Yes, directly drop all the restored database tables. After deletion, you can re-execute BR restore for data recovery.
The local space will be automatically cleaned and released after the system’s GC.
If you know which table failed to restore, BR Restore supports restoring data for a specific table. I recall that you just need to add the appropriate filter rules during the restoration process. You can refer to the official documentation for detailed instructions.
First, deleting the database allows you to perform a recovery again.
Then, if you want to improve the recovery speed, you can refer to
BR is not a full restore? Can’t you just delete the original data and start over?
Which table failed to restore? How can I check this and where can I find relevant information?
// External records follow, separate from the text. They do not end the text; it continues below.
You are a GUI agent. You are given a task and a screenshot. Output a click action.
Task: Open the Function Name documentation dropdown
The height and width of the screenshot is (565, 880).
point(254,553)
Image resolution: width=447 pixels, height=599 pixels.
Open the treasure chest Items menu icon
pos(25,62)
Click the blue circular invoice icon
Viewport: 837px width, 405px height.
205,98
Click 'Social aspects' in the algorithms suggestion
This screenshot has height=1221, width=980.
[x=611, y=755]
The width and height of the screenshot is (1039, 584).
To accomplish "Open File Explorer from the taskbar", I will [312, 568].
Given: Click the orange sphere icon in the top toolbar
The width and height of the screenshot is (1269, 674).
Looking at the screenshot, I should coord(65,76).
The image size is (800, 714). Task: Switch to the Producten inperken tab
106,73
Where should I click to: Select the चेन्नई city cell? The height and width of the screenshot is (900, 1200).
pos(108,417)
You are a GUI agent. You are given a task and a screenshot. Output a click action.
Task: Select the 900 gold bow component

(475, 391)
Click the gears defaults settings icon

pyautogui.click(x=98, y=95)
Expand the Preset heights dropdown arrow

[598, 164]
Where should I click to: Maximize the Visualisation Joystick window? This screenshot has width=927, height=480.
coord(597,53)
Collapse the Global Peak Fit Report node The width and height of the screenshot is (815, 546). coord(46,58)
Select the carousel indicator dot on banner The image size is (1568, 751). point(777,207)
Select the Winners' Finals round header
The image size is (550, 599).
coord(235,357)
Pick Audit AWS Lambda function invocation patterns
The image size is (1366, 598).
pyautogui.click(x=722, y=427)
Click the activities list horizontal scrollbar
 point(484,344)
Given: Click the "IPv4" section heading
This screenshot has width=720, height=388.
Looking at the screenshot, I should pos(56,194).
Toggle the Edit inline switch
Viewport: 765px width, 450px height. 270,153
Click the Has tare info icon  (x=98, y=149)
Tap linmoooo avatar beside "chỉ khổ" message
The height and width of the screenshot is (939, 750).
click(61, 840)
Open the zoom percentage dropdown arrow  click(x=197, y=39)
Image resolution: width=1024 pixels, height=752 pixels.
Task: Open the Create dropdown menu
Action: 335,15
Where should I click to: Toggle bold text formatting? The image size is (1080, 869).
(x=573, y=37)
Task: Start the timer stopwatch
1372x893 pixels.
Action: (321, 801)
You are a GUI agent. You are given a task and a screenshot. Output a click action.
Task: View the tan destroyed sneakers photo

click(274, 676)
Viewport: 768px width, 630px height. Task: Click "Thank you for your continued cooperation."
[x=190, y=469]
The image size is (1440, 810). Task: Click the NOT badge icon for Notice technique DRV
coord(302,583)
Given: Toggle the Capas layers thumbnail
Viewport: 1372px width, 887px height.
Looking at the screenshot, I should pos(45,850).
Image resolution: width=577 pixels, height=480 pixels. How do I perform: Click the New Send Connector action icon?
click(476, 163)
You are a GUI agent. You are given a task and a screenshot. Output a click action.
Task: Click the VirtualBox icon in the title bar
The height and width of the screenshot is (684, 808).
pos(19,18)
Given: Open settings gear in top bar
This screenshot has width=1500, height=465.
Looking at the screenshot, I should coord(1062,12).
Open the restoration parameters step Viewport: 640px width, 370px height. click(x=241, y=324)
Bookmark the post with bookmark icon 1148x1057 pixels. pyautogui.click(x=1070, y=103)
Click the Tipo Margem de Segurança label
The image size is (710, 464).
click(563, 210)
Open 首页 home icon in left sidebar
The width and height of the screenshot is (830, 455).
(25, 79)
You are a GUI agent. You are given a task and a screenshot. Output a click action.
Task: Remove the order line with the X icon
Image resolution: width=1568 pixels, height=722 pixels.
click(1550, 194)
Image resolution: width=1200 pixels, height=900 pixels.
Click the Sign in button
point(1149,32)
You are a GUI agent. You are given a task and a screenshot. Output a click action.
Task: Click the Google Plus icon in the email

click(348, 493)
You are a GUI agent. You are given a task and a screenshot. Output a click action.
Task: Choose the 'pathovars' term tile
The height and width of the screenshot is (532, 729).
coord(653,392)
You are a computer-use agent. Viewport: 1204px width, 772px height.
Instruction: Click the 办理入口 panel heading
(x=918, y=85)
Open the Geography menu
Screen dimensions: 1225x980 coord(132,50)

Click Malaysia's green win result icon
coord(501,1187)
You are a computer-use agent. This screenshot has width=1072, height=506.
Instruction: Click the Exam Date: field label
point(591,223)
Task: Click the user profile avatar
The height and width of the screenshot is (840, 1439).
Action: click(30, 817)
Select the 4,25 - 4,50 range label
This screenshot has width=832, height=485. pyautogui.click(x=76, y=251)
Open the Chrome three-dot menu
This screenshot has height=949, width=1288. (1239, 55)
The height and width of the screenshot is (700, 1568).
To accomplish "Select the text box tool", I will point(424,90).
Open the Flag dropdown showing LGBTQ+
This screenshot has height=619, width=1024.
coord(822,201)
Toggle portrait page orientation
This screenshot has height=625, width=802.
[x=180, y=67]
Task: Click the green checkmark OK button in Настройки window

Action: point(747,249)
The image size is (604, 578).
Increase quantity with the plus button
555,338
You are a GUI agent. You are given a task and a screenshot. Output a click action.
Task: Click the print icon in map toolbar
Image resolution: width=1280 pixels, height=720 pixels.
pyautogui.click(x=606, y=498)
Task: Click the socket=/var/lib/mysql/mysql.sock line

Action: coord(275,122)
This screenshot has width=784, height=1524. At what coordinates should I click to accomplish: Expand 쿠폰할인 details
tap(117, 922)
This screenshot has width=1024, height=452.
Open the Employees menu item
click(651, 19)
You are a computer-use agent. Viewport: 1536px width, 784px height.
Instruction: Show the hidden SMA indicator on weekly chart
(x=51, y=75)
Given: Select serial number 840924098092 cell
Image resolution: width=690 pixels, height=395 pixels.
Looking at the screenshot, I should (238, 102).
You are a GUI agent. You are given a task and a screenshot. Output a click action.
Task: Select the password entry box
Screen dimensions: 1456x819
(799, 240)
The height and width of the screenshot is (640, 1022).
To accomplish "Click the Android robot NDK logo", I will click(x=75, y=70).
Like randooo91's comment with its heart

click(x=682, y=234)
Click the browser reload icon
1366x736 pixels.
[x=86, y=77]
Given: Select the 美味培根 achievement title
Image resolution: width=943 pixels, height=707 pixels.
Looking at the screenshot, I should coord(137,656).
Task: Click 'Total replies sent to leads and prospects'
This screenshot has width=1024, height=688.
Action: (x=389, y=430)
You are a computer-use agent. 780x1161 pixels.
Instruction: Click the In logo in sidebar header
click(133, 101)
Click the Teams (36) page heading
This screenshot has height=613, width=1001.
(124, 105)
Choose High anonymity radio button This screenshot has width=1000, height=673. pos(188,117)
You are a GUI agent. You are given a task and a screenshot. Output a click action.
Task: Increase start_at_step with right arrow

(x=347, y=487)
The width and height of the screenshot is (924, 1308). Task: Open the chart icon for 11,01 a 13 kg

It only gives a “fail” message, and I don’t know if it’s a table, a region, or a local file. I want to restore just this one, since there are so many, and only one failed.
It prompted an error, and the official documentation says it’s because the performance is too low, so reduce the speed.
Check the failed information to see if there is any schema-related information.
The information I posted is all there is. I can’t see any related information.
If the hardware performance is not up to standard, you can only try reducing the speed~
Is reducing the speed --retelimit? I saw this in the official documentation. I have already set it to --ratelimit 70 to limit it to 70m/s, but why do I still see the TiKV server write speed exceeding 100?
Check the spelling, and also, is TiKV a dedicated server? The rate limit here should be for each TiKV node, not for the entire TiKV or the server it resides on.
The
--ratelimit
option limits the speed at which each TiKV executes recovery tasks (in MiB/s).